Lo cierto es que ambas esculturas imponen. Ella es una dama bellísima, serena, ataviada con un elegante vestido, mientras sostiene con sus manos un escudo situado en su parte derecha al tiempo que mira al lado contrario. Él es una figura elegante, con semblante algo más triste, como resignado por la infinitud de tiempo al que está sometido, que sostiene el escudo en su parte izquierda mientras mira a su derecha. Ella con el cabello suelto. Él con un casco sobre la cabeza que lo hace más poderoso.
Son figuras condenadas a estar dividiendo en la realidad los siete espacios ocupados por ventanas de ojos de buey. Al parecer son figuras a tamaño natural, mucho más grandes de lo que luego aparecen en la misma fachada, más pequeñas a primera vista.
Y están ahí como reclamo. Separadas de su verdadero enclave, buscando llamar la atención del forastero para que a sus pies se hagan unas fotografías para luego mostrarlas a sus amigos y conocidos con entusiasmo. Yo estuve en Úbeda. Es una ciudad mágica, señorial, monumental, digna…, y cuantos calificativos sean necesarios añadir para mejor honrarla.
Pero era necesario algo más. Nuestra ciudad es conocida en el mundo por el dicho de perderse por sus cerros. Y eso era algo que no teníamos a nivel físico. Sí tenemos la casa donde nació Joaquín Sabina, bajo cuya fachada se han realizado miles de fotografías. También en la taberna bautizada con el nombre de “Calle Melancolía”, donde casi todos los turistas buscan detenerse. Algo que también sucede con la casa donde vivió Antonio Muñoz Molina, el escritor premio Principe de Asturias, aunque en menor medida. En los jóvenes y no tan jóvenes el embrujo de Sabina es mucho mayor, y atrae mucho más.
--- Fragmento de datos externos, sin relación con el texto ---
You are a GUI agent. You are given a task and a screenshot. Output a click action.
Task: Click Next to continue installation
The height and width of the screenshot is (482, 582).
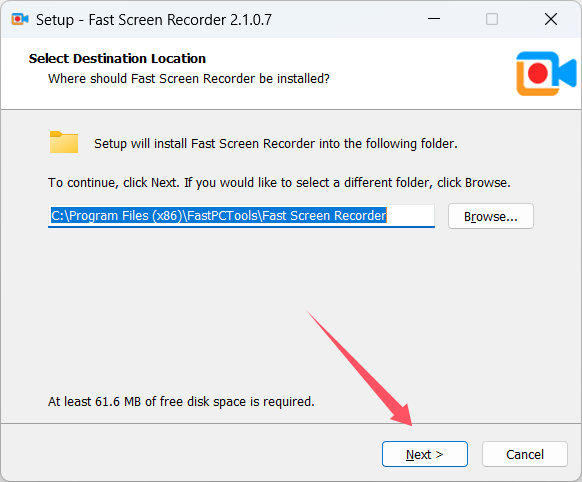point(425,454)
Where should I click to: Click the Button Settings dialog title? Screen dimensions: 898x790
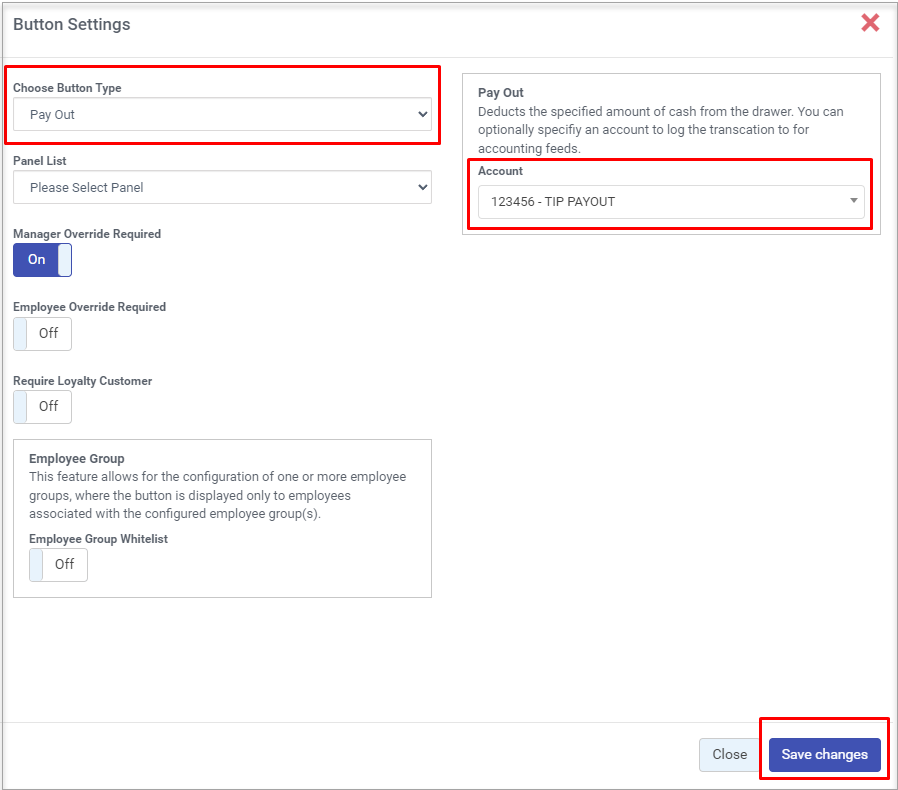click(x=71, y=24)
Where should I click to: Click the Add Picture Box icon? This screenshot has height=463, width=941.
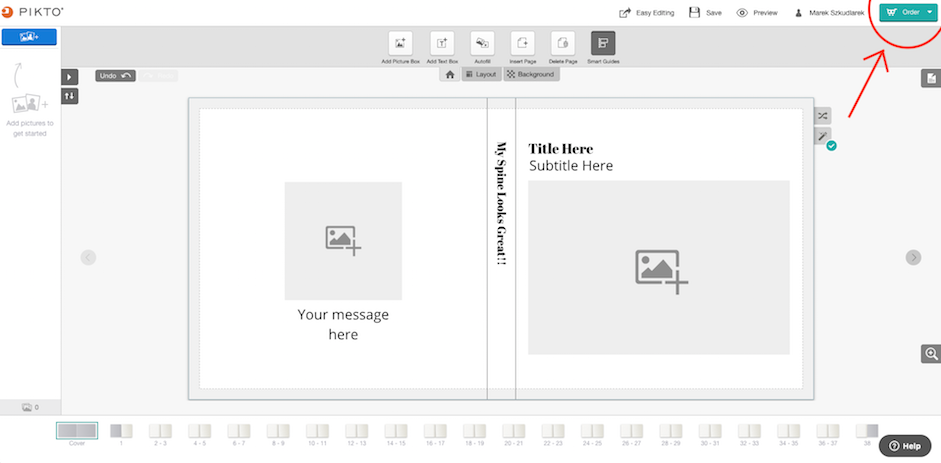point(400,43)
Un monumento en la plaza 1º de Mayo, con la figura del cantautor, con su bombín en la mano, a modo de saludo, y a tamaño natural, sería el no va más. Todo el mundo se haría una foto junto a él, como se la hacen en Baeza con don Antonio Machado, que anda sentado en un banco leyendo un libro, junto a su sombrero y bastón.
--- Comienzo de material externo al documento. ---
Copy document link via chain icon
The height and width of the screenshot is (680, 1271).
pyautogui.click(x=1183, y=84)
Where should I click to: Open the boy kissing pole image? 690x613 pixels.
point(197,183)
Espero que no sea demasiado tarde cuando digan de hacerle ese monumento a Sabina. Por lo pronto, lo que sí se ha hecho ha sido un monumento al dicho de perderse por los cerros de Úbeda. Y ha sido de la mano de “Interiorismo Trinidad”, que ha elaborado un arco para situarlo en la zona de los bares de la Redonda de Miradores, desde donde, a través de él, se pueden ver los cerros y el túnel al fondo bajo el que llevo pasando, casi todos los días, quince años.
Me ha gustado la idea. Me ha gustado el diseño y me ha gustado el resultado. Y lo que más me ha gustado es saber que bajo su forma se harán miles de fotografías también.
Sirva este ejemplo: en pleno mes de agosto, a eso de cerca de las dos de la tarde de un domingo solitario, en un día que abrasaba de calor, me dirigí al lugar para hacerle unas fotografías y publicarlas en este blog. No había absolutamente nadie. De pronto, cuando me dispuse a hacer la primera foto, aparcó un coche al lado y se bajaron tres personas. Me tuve que apartar porque iban directos al arco para fotografiarse. Allí estuvieron un buen rato, hasta que decidieron volver al vehículo y marcharse. Entonces pude continuar con mi sesión fotográfica pensando en cuánto duraría esta obra con tanto desalmado y tanto estúpido grafitero ensucia paredes que tenemos por estos cerros.
“Me perdí por los cerros de Úbeda”, dice el texto elaborado en cerámica sobre hierro. Al lado un par de bancos para sentarse. Al fondo la explicación de la leyenda, con imágenes de época. Y algo más allá, hacia la infinitud, el inmenso mar de olivos, con su color verde, inmenso y sobrecogedor.
Es probable que salgan voces criticando estas aportaciones que engrandecen la ciudad, que digan que más limpieza y cuidado y comercio…, que más pan y menos circo…, es probable incluso que las voces sean hasta dolorosas… Y hasta puede que lleven razón, pero una cosa no quita otra, levantar dos bellas imágenes y colocarlas en la plaza y presentar un arco que habla de perderse por los cerros no valen demasiado, son ideas geniales que cuestan poco y dan mucho.